- Exercise objective -
Please report every line in the entries that contains the string "checkbox".

- Source data -
|---|

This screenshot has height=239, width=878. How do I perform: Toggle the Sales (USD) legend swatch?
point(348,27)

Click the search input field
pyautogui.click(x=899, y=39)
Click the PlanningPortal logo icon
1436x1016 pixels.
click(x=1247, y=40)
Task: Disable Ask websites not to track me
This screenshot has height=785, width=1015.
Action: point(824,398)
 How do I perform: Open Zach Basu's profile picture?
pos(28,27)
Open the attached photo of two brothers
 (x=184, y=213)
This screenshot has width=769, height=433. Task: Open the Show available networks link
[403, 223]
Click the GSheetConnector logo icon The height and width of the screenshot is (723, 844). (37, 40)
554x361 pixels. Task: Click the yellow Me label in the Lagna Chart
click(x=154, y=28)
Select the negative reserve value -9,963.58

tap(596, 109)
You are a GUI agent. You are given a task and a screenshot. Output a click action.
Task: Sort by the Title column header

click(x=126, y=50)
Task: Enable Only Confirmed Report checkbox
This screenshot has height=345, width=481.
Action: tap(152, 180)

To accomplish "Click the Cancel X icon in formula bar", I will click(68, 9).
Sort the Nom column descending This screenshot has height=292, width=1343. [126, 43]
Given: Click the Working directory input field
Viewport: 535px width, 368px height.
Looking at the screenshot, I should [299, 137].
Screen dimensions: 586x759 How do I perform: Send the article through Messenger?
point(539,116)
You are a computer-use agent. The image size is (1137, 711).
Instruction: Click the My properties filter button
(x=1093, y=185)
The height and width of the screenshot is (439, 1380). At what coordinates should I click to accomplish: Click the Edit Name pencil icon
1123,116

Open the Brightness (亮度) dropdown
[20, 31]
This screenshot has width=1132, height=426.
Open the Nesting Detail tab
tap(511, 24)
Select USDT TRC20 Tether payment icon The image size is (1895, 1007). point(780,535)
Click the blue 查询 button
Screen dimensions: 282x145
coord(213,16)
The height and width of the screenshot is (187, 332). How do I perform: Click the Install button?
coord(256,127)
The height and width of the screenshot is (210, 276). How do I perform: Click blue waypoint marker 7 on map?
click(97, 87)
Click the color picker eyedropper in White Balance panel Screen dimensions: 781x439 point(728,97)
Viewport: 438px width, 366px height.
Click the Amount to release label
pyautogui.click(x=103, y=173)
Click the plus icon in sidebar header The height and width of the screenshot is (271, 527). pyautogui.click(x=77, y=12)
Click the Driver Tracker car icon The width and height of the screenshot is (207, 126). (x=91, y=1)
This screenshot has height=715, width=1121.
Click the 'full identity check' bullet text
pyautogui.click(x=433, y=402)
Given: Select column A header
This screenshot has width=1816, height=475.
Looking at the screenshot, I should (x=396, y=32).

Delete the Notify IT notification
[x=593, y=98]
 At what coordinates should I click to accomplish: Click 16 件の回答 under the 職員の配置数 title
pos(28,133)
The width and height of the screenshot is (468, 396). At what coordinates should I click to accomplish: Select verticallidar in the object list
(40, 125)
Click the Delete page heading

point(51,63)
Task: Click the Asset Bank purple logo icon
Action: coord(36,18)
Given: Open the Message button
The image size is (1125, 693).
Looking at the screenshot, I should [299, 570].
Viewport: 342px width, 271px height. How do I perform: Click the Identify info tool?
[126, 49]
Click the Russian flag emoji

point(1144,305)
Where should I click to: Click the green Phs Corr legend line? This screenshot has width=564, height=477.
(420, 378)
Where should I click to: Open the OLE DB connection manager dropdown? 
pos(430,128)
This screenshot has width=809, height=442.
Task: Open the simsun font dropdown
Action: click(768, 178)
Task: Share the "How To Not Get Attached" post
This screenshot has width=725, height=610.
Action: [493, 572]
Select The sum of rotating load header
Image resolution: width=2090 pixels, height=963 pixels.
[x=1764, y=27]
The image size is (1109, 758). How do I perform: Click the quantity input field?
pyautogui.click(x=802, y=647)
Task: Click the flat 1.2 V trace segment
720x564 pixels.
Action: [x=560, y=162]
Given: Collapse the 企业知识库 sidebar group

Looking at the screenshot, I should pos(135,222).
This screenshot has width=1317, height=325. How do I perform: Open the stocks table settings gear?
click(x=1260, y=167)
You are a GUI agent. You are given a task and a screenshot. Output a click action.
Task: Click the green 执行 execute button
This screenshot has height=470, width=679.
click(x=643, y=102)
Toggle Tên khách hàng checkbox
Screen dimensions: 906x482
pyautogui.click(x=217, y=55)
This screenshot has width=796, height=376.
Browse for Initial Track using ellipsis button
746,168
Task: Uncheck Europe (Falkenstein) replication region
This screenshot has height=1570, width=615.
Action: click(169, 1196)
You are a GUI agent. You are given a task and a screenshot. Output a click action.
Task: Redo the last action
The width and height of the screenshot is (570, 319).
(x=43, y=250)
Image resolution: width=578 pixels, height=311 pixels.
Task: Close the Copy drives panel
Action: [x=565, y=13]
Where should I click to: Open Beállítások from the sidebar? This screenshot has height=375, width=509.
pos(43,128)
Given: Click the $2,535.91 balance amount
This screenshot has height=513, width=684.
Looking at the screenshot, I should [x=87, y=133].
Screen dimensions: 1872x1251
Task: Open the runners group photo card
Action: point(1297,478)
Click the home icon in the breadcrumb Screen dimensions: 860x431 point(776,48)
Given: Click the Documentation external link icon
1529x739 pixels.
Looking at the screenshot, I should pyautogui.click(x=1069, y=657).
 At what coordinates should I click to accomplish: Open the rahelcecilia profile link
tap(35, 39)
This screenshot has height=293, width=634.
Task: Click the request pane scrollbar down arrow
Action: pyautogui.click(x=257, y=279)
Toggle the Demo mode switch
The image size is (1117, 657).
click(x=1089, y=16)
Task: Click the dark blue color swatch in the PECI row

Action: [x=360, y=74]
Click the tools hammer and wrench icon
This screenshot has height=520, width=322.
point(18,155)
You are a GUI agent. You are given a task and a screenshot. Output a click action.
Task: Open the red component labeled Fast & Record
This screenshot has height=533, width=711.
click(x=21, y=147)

|---|

- Written reply -
Task: Enable Only Confirmed Report checkbox
Toggle Tên khách hàng checkbox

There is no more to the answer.